Protein kinase ROCK1 activates mitochondrial fission linking to oxidative stress and muscle atrophy

Meijun Si; Jihong Chen; Rizhen Yu; Hongchun Lin; Feng Li; Sungyun Jung; Sandhya S Thomas; Farhard R Danesh; Yanlin Wang; Hui Peng; Zhaoyong Hu

doi:10.1016/j.kint.2025.05.019

Protein kinase ROCK1 activates mitochondrial fission linking to oxidative stress and muscle atrophy

Kidney Int. 2025 Jun 10:S0085-2538(25)00431-4. doi: 10.1016/j.kint.2025.05.019. Online ahead of print.

Authors

Meijun Si¹, Jihong Chen², Rizhen Yu³, Hongchun Lin⁴, Feng Li⁵, Sungyun Jung⁵, Sandhya S Thomas⁶, Farhard R Danesh⁷, Yanlin Wang⁸, Hui Peng⁹, Zhaoyong Hu¹⁰

Affiliations

¹ Nephrology Division, Department of Medicine, Baylor College of Medicine, Houston, Texas, USA; Department of Nephrology, Guangdong Provincial People's Hospital, Guangdong Academy of Medical Sciences; Guangzhou, China.
² Nephrology Division, Baoan People's Hospital, Shenzhen; Guangzhou, China.
³ Nephrology Division, Zhejiang Provincial People's Hospital, Hangzhou, Zhejiang, China.
⁴ Nephrology Division, Third Affiliated Hospital of Sun Yat-sen University, Guangzhou, China.
⁵ Department of Biochemistry and Molecular Biology, Baylor College of Medicine, Houston, Texas, USA.
⁶ Nephrology Division, Department of Medicine, Baylor College of Medicine, Houston, Texas, USA.
⁷ Nephrology Division, the University of Texas MD Anderson Cancer Center, Houston, Texas, USA.
⁸ Division of Nephrology, Department of Medicine, University of Connecticut Health Center, Farmington, Connecticut, USA.
⁹ Nephrology Division, Third Affiliated Hospital of Sun Yat-sen University, Guangzhou, China. Electronic address: pengh@mail.sysu.edu.cn.
¹⁰ Nephrology Division, Department of Medicine, Baylor College of Medicine, Houston, Texas, USA. Electronic address: zhaoyonh@bcm.edu.

PMID: 40505862
DOI: 10.1016/j.kint.2025.05.019

Abstract

Introduction: Chronic kidney disease (CKD) is associated with protein-energy wasting, characterized by a reduction in muscle mass and strength. Although mitochondrial dysfunction and oxidative stress are implicated in the pathogenesis of muscle wasting, underlying mechanisms remain unclear.

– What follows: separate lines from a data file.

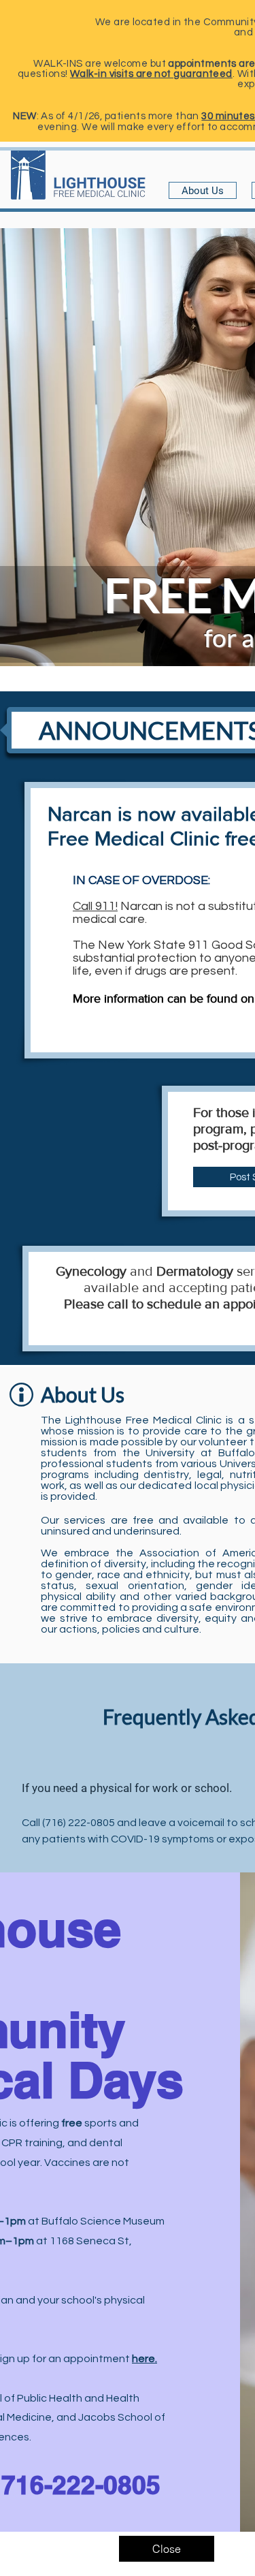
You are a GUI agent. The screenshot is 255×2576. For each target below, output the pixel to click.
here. (144, 2358)
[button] (166, 2548)
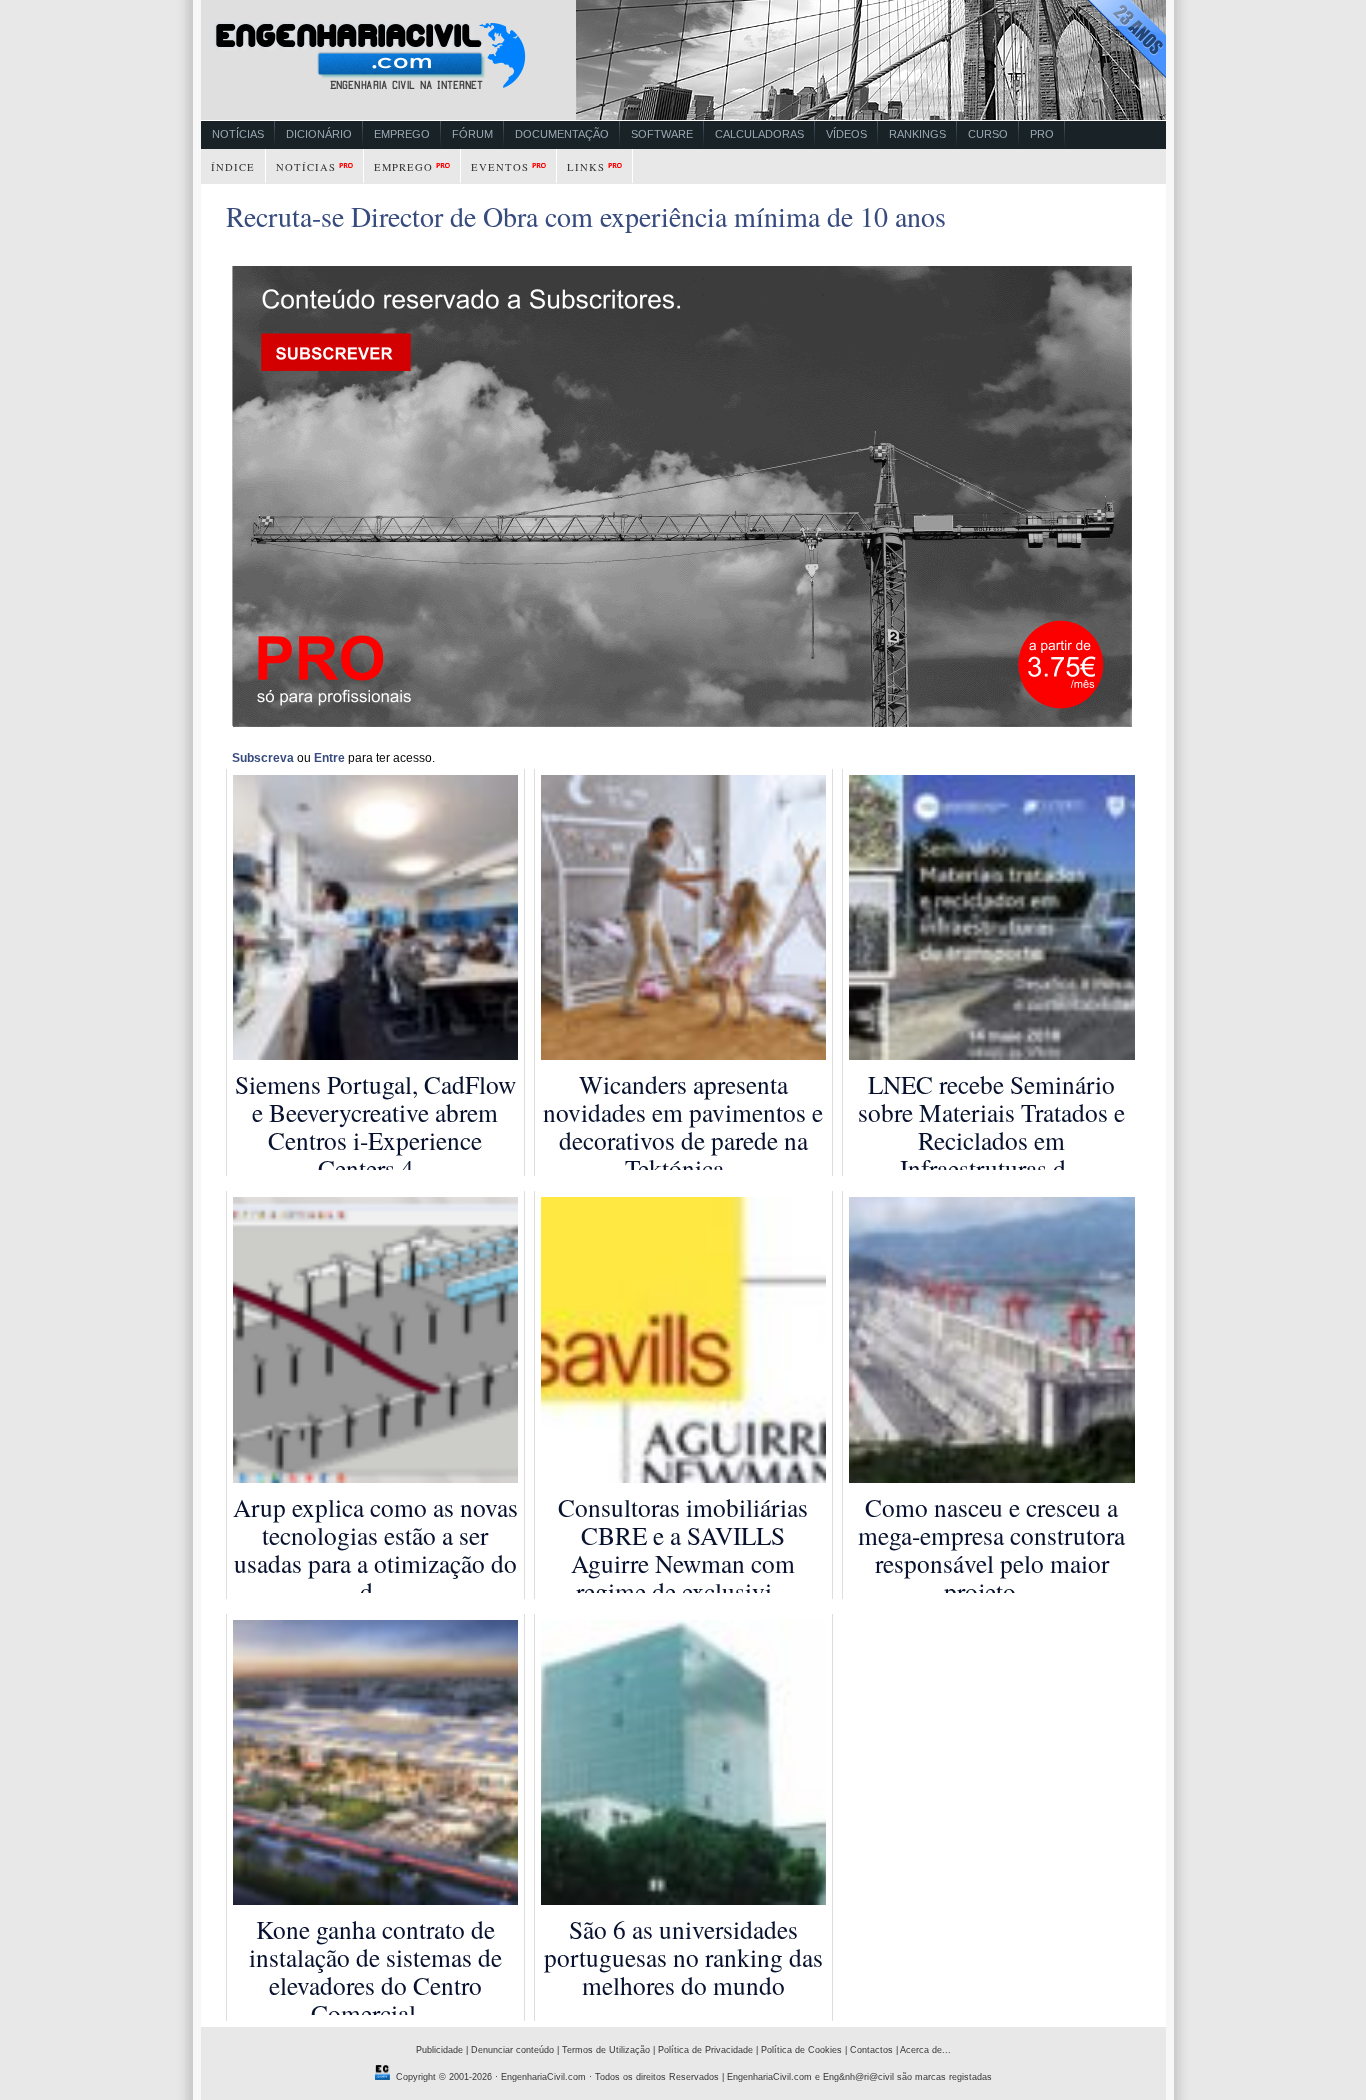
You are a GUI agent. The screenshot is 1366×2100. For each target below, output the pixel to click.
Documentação (562, 134)
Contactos (871, 2050)
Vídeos (846, 134)
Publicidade (439, 2050)
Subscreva (263, 758)
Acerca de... (925, 2050)
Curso (988, 134)
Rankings (917, 134)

Methods: Here, we used transcriptomic analysis, metabolomics analyses, and mouse gene manipulation to investigate the effects of mitochondrial plasticity and oxidative stress on muscle wasting the subtotal nephrectomy mouse models of CKD. The mice with CKD were age- and sex-matched to sham-operated controls.

Results: Through these approaches, Rho-associated kinase ROCK1 emerged as a key molecule responsible for the observed mitochondrial fission and oxidative stress. Specifically, our results showed that the expression of oxidative stress response genes increased, and that of oxidative phosphorylation genes decreased in the muscles of mice with CKD. This was accompanied by reduced oxygen consumption rates, decreased levels of mitochondrial electron transport chain proteins, and increased cellular oxidative damage. Excessive mitochondrial fission was also observed, and we found that the activation of ROCK1 was responsible for this process. Inducible expression of muscle-specific constitutively active ROCK1 exacerbated mitochondrial fragmentation and muscle wasting in CKD mice. Conversely, ROCK1 depletion (ROCK1^-/-) alleviated these phenomena. Mechanistically, ROCK1 activation promoted the recruitment of dynamin-related protein 1 to mitochondria, thereby facilitating mitochondrial fission. Notably, pharmacological inhibition of ROCK1 mitigated muscle wasting by suppressing mitochondrial fission and oxidative stress.

Conclusions: Our findings demonstrate that ROCK1 participates in CKD-induced muscle wasting by promoting mitochondrial fission and oxidative stress. Pharmacological suppression of ROCK1 could be a therapeutic strategy for combating muscle wasting in CKD conditions.

Keywords: ROS; chronic kidney disease; mitochondrial fission; muscle atrophy; oxidative stress.